When it comes to machinery valuation, there are a number of aspects that set aircraft appraisal apart from other types of equipment appraisal. These differences can make a serious difference in how your aircraft equipment is valued, so it's important to have a decent grasp of what happens during the process. This allows you to use the appraisal to ensure that you can leverage the value of your equipment for a wide range of purposes, such as expansion, upgrades and sales. Here's a quick look at what happens during the appraisal process to help you know what to expect.
Exactly what happens during an aircraft appraisal?
To start, as with many pieces of equipment, the appraiser will look at the number of hours the aircraft has been used. This provides them with a baseline of information of what to expect as far as wear and tear on the engines, the time until the next overhaul and similar aspects. However, unlike other equipment, they'll also look at the number of takeoffs and landings that the aircraft has undertaken. Why? This involves the wear and tear on the aircraft's structure, as this portion of the operation cycle can take a toll on the structure itself. Generally speaking, when comparing two aircraft that are similar in hours, the aircraft that has had a recent engine overhaul and fewer takeoffs and landings will have a greater value than one that is approaching an engine overhaul and numerous takeoffs and landings.
The appraiser will also look at how well the aircraft has been maintained over time and the demand for both aircraft in general and that model in particular in the market. If demand for jets are up and you have a turboprop, that may decrease the value of your aircraft, but if it's a good model that has a constant demand, it may mitigate the depression in the market, allowing you to realize a better asking price compared to similar turboprops of different models. This allows you to maximize your equipment value without having to follow every minor shift in the market, making it easier for you to focus on doing your job.
An appraiser considers a wide range of aspects of your aircraft that you may not have even considered. Has your aircraft had a custom paint job or interior design to match your brand or style that will need to be redone to suit another client? Does it have features, such as a medical bay, which works well for your company's use but will have to be removed or renovated for a commuter company? What about the condition of the landing gear, cockpit or fuselage? These different features of your aircraft may benefit your company's marketing, purpose and bottom line, but may not benefit a future owner, aspects that must be taken into consideration by an equipment appraisal specialist.

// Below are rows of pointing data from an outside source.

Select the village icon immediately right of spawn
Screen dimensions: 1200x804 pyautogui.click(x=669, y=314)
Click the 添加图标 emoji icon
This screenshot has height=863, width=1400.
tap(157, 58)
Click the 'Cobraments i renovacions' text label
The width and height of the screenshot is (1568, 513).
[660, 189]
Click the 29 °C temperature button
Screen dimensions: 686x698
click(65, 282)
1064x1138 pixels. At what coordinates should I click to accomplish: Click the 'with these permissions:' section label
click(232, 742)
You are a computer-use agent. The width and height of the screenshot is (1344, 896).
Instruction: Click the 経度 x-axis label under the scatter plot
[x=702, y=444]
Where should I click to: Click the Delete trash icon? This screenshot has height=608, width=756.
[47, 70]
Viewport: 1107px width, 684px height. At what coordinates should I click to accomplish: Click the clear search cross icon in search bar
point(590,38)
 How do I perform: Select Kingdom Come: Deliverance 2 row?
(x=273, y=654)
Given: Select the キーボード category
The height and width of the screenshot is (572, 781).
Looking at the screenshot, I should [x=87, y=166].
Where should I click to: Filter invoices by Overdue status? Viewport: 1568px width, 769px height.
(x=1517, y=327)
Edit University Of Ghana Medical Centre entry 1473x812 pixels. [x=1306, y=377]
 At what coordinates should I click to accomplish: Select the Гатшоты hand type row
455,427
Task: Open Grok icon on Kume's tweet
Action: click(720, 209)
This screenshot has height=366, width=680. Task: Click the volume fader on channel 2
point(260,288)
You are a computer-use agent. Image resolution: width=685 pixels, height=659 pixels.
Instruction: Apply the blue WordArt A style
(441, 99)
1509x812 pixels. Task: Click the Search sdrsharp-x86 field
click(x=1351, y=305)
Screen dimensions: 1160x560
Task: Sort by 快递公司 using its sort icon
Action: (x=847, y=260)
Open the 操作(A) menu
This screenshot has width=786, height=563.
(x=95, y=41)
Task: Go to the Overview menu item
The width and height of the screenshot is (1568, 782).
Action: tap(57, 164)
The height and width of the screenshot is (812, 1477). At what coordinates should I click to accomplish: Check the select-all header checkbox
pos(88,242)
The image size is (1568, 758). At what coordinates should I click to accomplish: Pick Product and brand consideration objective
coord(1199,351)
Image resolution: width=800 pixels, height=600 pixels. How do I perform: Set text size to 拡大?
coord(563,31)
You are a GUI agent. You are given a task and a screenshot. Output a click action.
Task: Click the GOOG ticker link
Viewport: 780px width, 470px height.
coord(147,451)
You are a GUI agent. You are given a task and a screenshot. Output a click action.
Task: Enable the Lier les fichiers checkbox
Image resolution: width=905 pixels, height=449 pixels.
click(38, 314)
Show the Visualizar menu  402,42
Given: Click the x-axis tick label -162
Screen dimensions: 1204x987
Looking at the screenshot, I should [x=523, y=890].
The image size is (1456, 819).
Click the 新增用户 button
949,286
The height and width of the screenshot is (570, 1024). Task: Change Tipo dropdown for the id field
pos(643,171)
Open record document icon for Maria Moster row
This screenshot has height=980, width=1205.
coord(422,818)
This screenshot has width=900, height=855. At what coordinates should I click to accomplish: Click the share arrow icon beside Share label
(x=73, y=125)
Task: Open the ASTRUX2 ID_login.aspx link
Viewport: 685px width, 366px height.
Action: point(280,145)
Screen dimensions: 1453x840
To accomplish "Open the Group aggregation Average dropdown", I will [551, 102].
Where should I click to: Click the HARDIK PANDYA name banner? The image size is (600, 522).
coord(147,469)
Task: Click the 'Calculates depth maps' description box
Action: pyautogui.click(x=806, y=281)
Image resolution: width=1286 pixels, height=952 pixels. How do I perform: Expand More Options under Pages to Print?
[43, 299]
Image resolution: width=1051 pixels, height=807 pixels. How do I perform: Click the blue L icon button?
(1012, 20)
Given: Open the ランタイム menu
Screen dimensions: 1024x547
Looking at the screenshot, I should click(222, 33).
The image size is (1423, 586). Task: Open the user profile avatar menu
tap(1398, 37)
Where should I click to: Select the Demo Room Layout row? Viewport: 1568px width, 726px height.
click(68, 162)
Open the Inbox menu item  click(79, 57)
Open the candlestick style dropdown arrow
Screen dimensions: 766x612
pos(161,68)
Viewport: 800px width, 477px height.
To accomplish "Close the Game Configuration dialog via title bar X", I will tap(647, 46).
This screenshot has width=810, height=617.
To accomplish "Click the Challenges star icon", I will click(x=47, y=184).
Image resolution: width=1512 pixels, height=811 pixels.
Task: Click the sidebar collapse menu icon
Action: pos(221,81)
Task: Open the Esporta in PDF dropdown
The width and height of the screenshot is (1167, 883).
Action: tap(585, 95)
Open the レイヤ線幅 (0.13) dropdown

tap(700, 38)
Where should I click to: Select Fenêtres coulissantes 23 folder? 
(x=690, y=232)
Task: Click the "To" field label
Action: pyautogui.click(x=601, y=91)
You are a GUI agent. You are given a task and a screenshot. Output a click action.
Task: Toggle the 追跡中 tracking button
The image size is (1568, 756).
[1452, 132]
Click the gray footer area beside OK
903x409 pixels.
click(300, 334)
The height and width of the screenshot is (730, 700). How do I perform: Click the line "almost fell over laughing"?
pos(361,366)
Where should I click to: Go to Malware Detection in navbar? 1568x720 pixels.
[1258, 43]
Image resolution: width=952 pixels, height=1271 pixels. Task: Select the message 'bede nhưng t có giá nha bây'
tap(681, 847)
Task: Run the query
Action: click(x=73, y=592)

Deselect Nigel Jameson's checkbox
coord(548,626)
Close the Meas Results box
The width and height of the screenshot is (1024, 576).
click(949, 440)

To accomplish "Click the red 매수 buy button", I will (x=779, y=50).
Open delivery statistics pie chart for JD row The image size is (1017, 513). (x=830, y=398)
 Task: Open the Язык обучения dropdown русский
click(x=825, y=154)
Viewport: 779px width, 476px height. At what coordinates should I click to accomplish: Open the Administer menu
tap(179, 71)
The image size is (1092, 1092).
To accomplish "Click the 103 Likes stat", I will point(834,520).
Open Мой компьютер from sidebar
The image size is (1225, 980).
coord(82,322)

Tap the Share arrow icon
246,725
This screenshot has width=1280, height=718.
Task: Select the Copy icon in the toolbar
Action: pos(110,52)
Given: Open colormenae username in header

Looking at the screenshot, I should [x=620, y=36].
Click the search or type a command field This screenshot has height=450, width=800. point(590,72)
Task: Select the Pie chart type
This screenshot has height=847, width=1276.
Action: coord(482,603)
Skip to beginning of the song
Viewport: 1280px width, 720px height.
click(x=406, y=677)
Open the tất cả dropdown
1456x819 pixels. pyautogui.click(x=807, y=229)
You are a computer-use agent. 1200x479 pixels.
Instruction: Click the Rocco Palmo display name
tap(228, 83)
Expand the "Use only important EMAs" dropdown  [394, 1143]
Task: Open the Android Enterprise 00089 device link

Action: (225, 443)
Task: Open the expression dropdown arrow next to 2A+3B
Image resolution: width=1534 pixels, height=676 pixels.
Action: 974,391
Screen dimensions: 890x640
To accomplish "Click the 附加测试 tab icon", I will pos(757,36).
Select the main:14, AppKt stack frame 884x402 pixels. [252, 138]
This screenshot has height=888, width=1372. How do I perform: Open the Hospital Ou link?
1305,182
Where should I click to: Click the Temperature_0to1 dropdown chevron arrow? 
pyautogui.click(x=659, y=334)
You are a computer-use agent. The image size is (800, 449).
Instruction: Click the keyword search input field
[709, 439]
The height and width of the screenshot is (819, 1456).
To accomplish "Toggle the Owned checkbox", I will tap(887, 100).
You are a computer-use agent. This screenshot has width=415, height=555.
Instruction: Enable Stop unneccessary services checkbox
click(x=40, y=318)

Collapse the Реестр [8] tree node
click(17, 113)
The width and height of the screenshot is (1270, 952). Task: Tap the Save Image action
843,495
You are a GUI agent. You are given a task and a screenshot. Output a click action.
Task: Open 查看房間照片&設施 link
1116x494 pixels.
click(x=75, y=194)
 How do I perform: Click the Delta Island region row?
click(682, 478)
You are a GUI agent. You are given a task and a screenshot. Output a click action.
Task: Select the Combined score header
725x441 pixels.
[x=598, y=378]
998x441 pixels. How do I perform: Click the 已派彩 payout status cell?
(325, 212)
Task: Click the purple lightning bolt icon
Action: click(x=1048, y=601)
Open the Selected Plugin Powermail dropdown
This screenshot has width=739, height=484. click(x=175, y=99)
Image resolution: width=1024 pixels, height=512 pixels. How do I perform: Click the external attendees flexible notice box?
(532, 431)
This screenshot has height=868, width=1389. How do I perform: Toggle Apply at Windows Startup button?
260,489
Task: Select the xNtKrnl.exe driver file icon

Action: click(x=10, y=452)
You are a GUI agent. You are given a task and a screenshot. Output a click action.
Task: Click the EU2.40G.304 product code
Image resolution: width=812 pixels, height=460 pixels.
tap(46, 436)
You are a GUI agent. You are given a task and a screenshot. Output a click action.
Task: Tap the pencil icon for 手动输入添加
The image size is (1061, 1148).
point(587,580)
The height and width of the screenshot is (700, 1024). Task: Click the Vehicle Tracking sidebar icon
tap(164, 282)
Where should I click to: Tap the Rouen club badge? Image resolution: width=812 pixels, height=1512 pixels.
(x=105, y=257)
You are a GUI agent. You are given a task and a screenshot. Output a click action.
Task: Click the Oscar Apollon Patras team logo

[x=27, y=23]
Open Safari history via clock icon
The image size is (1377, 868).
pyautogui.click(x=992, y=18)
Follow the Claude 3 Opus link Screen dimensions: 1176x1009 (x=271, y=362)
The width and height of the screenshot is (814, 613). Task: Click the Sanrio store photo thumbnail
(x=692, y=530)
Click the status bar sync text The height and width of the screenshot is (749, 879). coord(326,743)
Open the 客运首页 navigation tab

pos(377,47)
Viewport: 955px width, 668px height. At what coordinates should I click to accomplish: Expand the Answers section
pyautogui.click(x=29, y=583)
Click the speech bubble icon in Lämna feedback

By having a good grasp of what happens generally during an aircraft appraisal, you'll be able to leverage the value of your equipment for business growth, upgrades to your aircraft or to make an effective sale. If you don't understand the process, you'll have a harder time understanding whether the appraiser you're working with is providing you with the information you need. However, the easiest way to ensure you'll get the results you need is by working with a certified equipment appraisal specialist.